Pattern of presentation of Graves’ disease and response to radioiodine therapy in South African men

Pattern of presentation of Graves’ disease and response to radioiodine therapy in South African men

Yetunde Ajoke Onimode^1,2,&, David Magbagbeola Dairo^3,4, Annare Ellmann^5,6

 

¹Nuclear Medicine Unit, Department of Radiation Oncology, College of Medicine, Faculty of Clinical Sciences, University of Ibadan, Oyo State, Nigeria, ²Nuclear Medicine Centre, University College Hospital, Ibadan, Oyo State, Nigeria, ³Department of Epidemiology & Medical Statistics, Faculty of Public Health, University of Ibadan, Oyo State, Nigeria, ⁴Department of Epidemiology & Medical Statistics, University College Hospital, Ibadan, Oyo State, Nigeria, ⁵Division of Nuclear Medicine, Department of Medical Imaging & Clinical Oncology, Tygerberg Hospital, Western Cape Province, South Africa, ⁶Faculty of Medicine and Health Sciences, Stellenbosch University, Western Cape Province, South Africa

 

 

^&Corresponding author
Yetunde Ajoke Onimode, Nuclear Medicine Unit, Department of Radiation Oncology, College of Medicine, Faculty of Clinical Sciences, University of Ibadan, Oyo State, Nigeria

 

 

 

 

Graves' disease (GD) was named after Robert Graves for his publication in 1835 on the features of tachycardia and goitre in a trio of women, along with exophthalmos in a fourth [1]. However, GD was reportedly first noted in eight women as exophthalmic goitre along with palpitations and thyrotoxic symptoms by CH Parry in 1786 but this was only published post-humously much later by his son [2, 3]. A probably underestimated prevalence rate of 1.2% to 9.9% has been reported for autoimmune thyroid disorders in Africa [4, 5]. In South Africa, while thyrotoxicosis (TT) comprised about 66% of all thyroid disease in the country, GD comprised 34% of all thyroid diseases [4]. In Johannesburg, a hospital-based average incidence rate of 8.75 per 100 000 people in women and 0.7 per 100 000 in men was reported for GD in the black population. GD was the most common cause (88%) of thyroid disease with a peak age of incidence between 34 to 54 years. In patients older than 65 years however, toxic multinodular goitre (TMG) prevailed as the most common cause of TT [6]. Typically hyperthyroidism has more often been associated with the female gender. There is a large female predilection (male: female sex ratio up to 1:10), with little documentation in the literature about wholly male hyperthyroid populations [7-9]. A male incidence of 0.00007 per 100, 000 has been reported for South African men while the women have a relatively higher rate of 0.009 [6]. GD is the most common type of primary hyperthyroidism (PH).
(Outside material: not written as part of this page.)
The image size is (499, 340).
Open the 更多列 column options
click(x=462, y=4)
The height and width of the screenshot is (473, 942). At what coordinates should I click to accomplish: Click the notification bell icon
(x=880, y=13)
It is an autoimmune hyperthyroid disease caused by stimulating antibodies against the thyroid stimulating hormone (TSH) receptor which overrule normal control of thyroid hormone production, resulting in hyperthyroidism. These antibodies cause abnormal stimulation of the TSH receptor, resulting in hyperthyroidism [8, 10,11].

 

Several risk factors have been ascribed to the development of GD including genetic predisposition, pregnancy, stress, and infection [12-14]. GD is diagnosed by the presence of diffuse toxic goiter, biochemical evidence of primary hyperthyroidism, as well as TSH receptor stimulating antibodies [15,16]. The three main methods of managing GD are surgically (thyroidectomy), radioactive iodine-131 (RAI) therapy, and antithyroid medication (ATD) [17]. RAI gradually destroys thyroid follicles by producing a radiation thyroiditis. Common indications for the use of RAI in GD are ATD failure, and recurrent goitre. RAI therapy (RAIT) for hyperthyroidism has been performed for over 80 years, and continues to gain increased acceptance by managing clinicians [18,19]. RAIT is non-invasive, physiologically suitable, and usually does not require hospital admission for the quantity required to treat hyperthyroidism. Non-compliance is not an issue since RAIT is administered directly by the Nuclear Medicine (NM) physician. Side effects are minimal at doses for primary hyperthyroidism. Moreover, due to the tracer quantities of iodine present in the capsule, RAI remains suitable even for patients known with iodine allergies [20]. Although there is no perfect cure for PH yet; the ideal therapy has been described as one which should render patients euthyroid, avoid recurrence of hyperthyroidism, prevent hypothyroidism and de novo or recurrent thyroid-associated ophthalmopathy (TAO) [21]. Although hypothyroidism is usually a long-term outcome it may be attained earlier as clinicians give higher quantities of RAI. TAO has been described as worsening after RAI, especially in patients who smoke. This may be mitigated with the use of prophylactic steroids; however Bartalena et al warn that smoking increases the risk of TAO worsening even despite the use of prophylactic steroids [22-24]. There is no documented evidence of differences between male and female genders in response to treatment of PH with RAI, although operational evidence suggests that hyperthyroidism in males is less amenable to RAI treatment than females. Studies involving wholly male subjects with GD are quite rare, with little evidence in the literature in support of this observation. This study therefore proposed to evaluate male hyperthyroid patients with GD treated at our facility, for factors affecting outcome of RAI.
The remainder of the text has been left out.